Giełda w Madrycie jest na minusie blisko 0,75 proc. To najgorszy wynik wśród wszystkich rynków akcji w Europie. Te najważniejsze, w tym warszawska giełda, wyraźnie idą do góry. Nerwowość inwestorów i niechęć do zakupu akcji hiszpańskich spółek wynika z niepewnej sytuacji politycznej w kraju.
Upływa termin, jaki rząd Hiszpanii wyznaczył szefowi władz Katalonii Carlesowi Puigdemontowi na wyjaśnienie, czy w swoim wystąpieniu w ubiegły wtorek ogłosił niepodległość regionu. Ma czas do godz. 10:00.
Puigdemont podpisał wówczas deklarację niepodległości. Wcześniej oświadczył, że przyjmuje mandat od obywateli w celu ogłoszenia niepodległości Katalonii, lecz zaproponował, by parlament zawiesił skutki deklaracji niepodległości w celu rozpoczęcia rozmów z rządem centralnym.
Tymczasem Puigdemont w liście do premiera Hiszpanii Mariano Rajoya zaproponował mu jak najszybsze spotkanie, aby przedyskutować sytuację w Katalonii. List opublikowało w poniedziałek rano katalońskie radio. W swym piśmie Puigdemont zażądał też od władz w Madrycie, by zakończyły postępowanie sądowe przeciwko szefowi katalońskiej policji.
Analitycy zwracają uwagę, że w rozpoczynającym się tygodniu uwaga rynków może być skierowana na europejskie sprawy polityczne. I to nie tylko w Hiszpanii.
Uwagę przyciągnie m.in. rozwój sytuacji politycznej w Austrii po niedzielnych wyborach do Rady Narodowej (izby poselskiej parlamentu). Wygrała w nich Chadecka Austriacka Partia Ludowa (OeVP), kierowana przez dotychczasowego ministra spraw zagranicznych, 31-letniego Sebastiana Kurza.
OeVP zdobyła 31,36 proc. głosów. Wyprzedziła prawicowo-populistyczną Austriacką Partię Wolności (FPOe), która uzyskała 27,35 proc. i współrządzącą dotąd z chadekami w ramach "wielkiej koalicji" Socjaldemokratyczną Partię Austrii (SPOe) - 26,75 proc.
Ważne sprawy dziać się będą w Niemczech po zwycięstwie SPD w niedzielnych wyborach do regionalnego parlamentu Dolnej Saksonii. Odbyły się one trzy tygodnie po wyborach do parlamentu ogólnoniemieckiego Bundestagu.

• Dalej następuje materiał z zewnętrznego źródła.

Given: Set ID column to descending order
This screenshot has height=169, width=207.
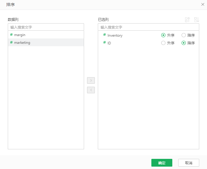Looking at the screenshot, I should tap(184, 43).
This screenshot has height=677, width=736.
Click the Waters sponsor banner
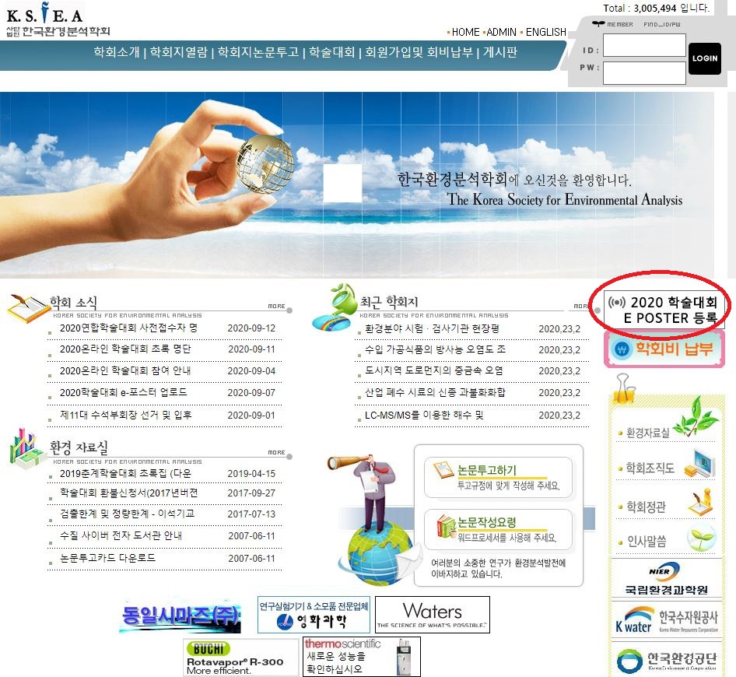pos(433,615)
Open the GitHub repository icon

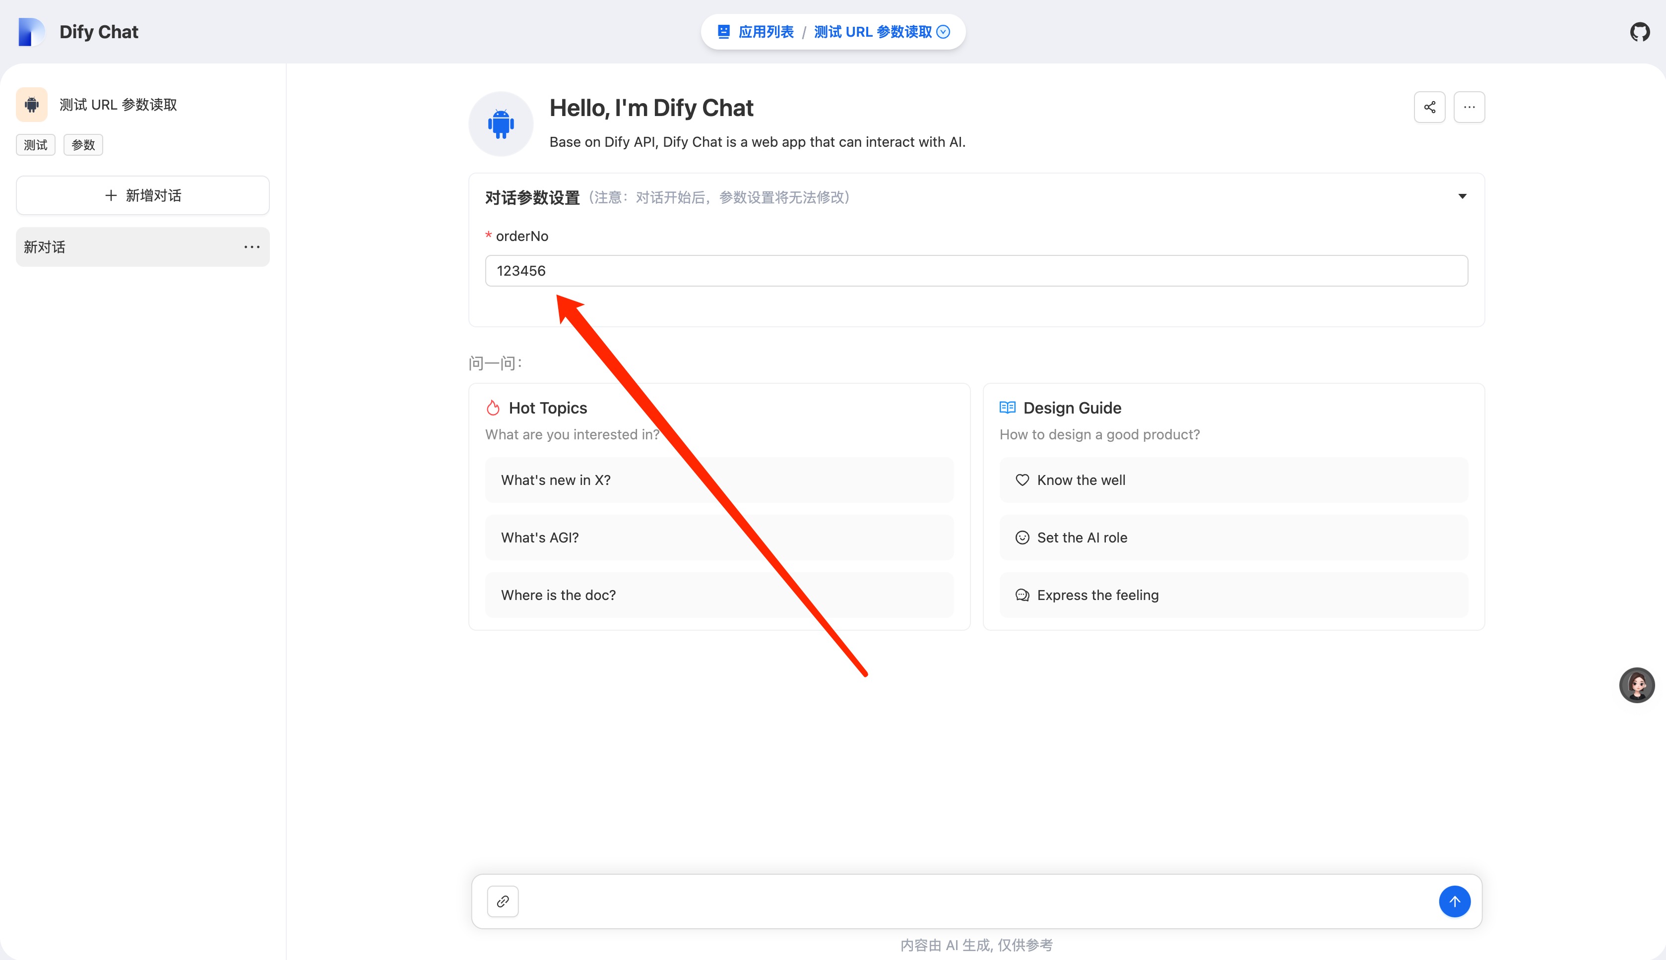[x=1639, y=32]
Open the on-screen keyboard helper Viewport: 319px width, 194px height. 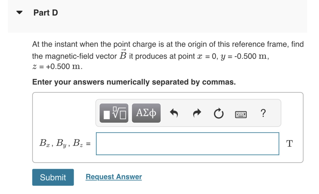pos(240,114)
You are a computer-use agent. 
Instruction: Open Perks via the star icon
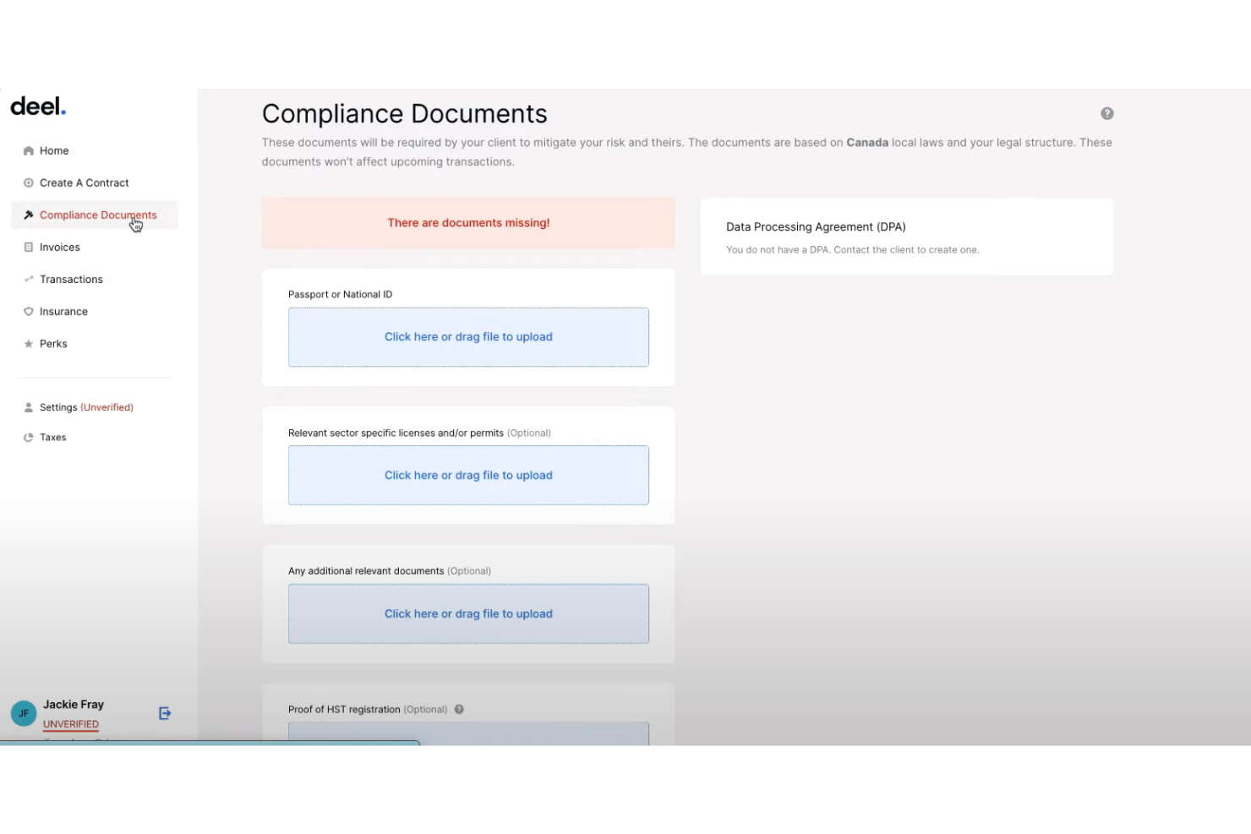28,343
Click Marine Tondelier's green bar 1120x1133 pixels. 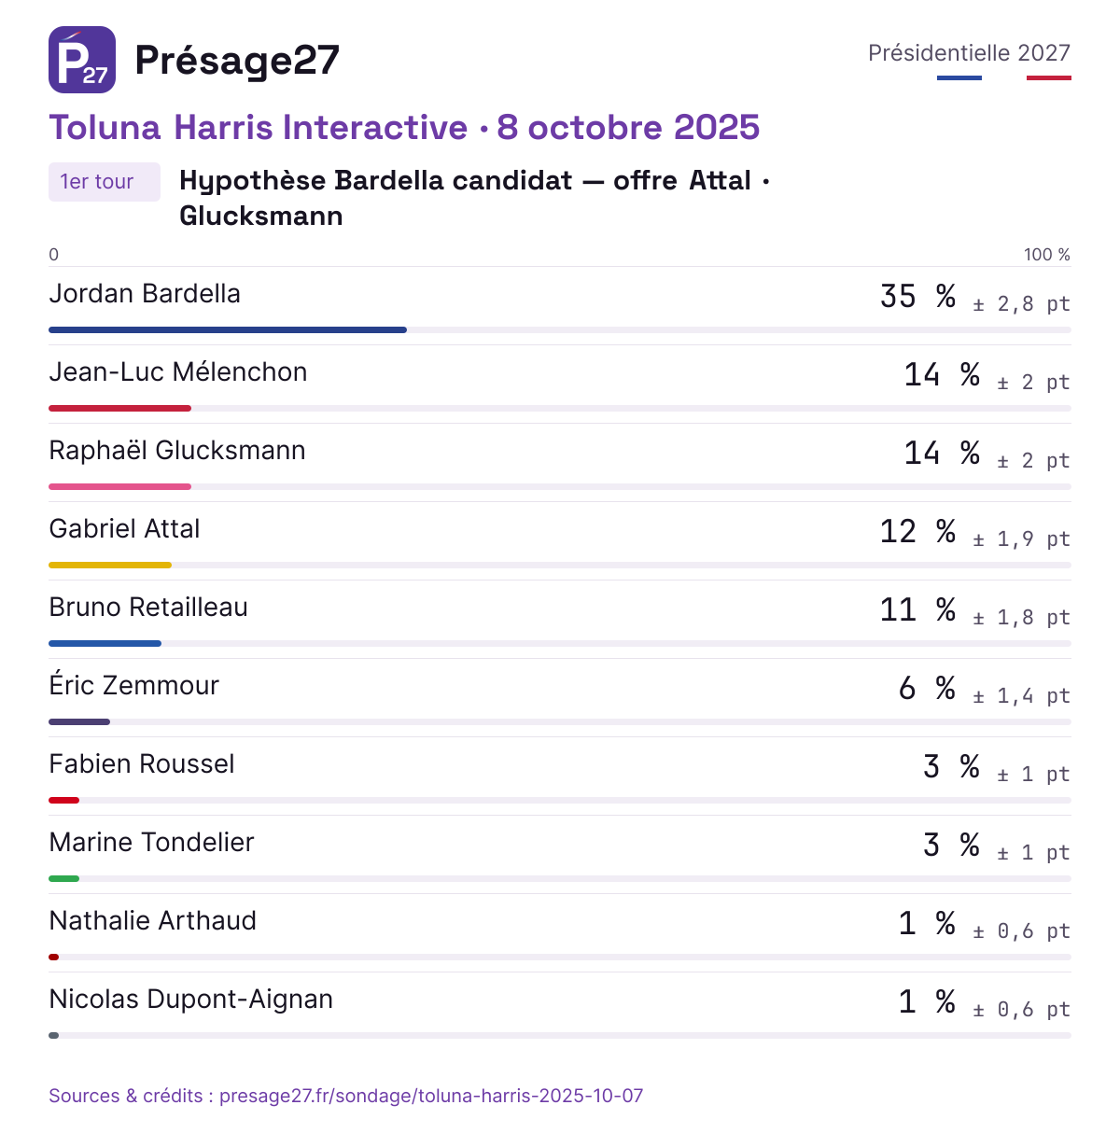(x=63, y=878)
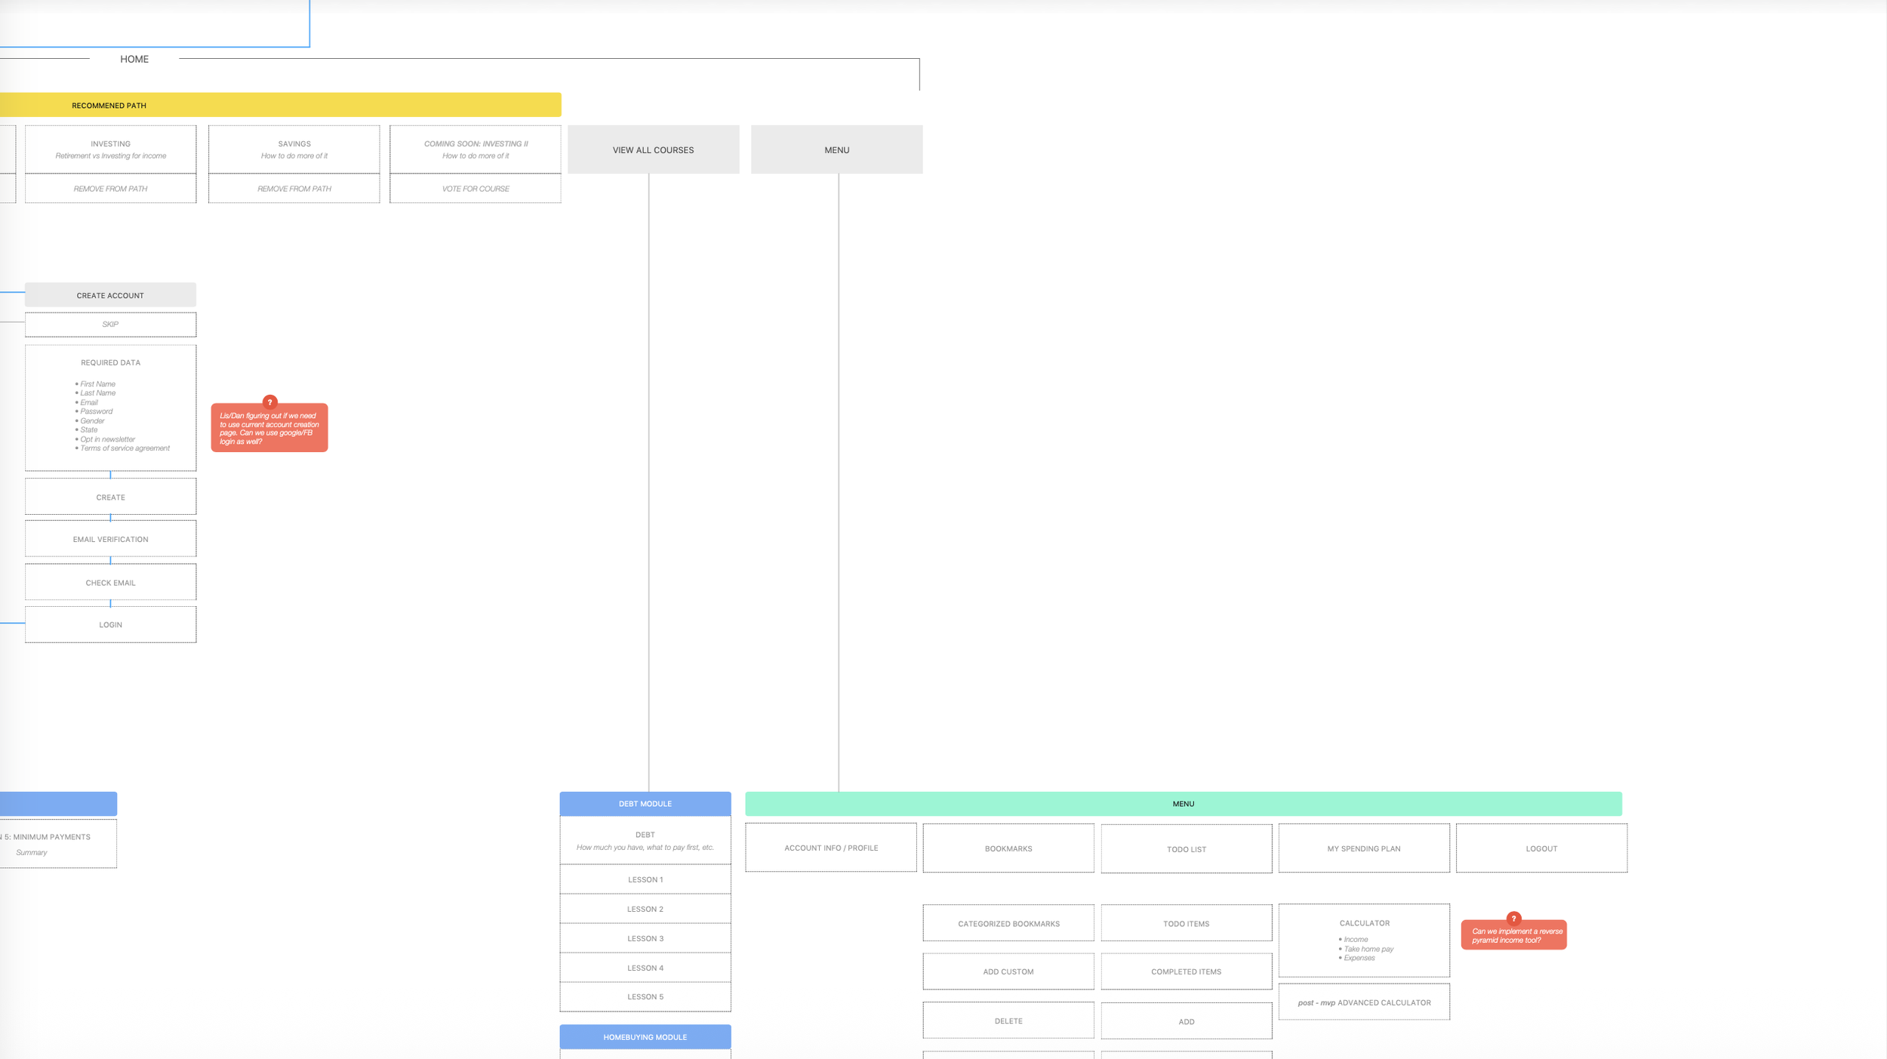The image size is (1887, 1059).
Task: Click REMOVE FROM PATH under INVESTING
Action: 110,189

Kanclerz Angela Merkel zdecydowała, że dopiero po głosowaniu w tym landzie rozpocznie rozmowy koalicyjne z FDP i Zielonymi o utworzeniu nowego niemieckiego rządu. Pierwsze rozmowy sondażowe zaplanowano na środę. Zdaniem obserwatorów brak sukcesu CDU w Dolnej Saksonii może osłabić pozycję negocjacyjną Merkel w rozmowach z potencjalnymi partnerami.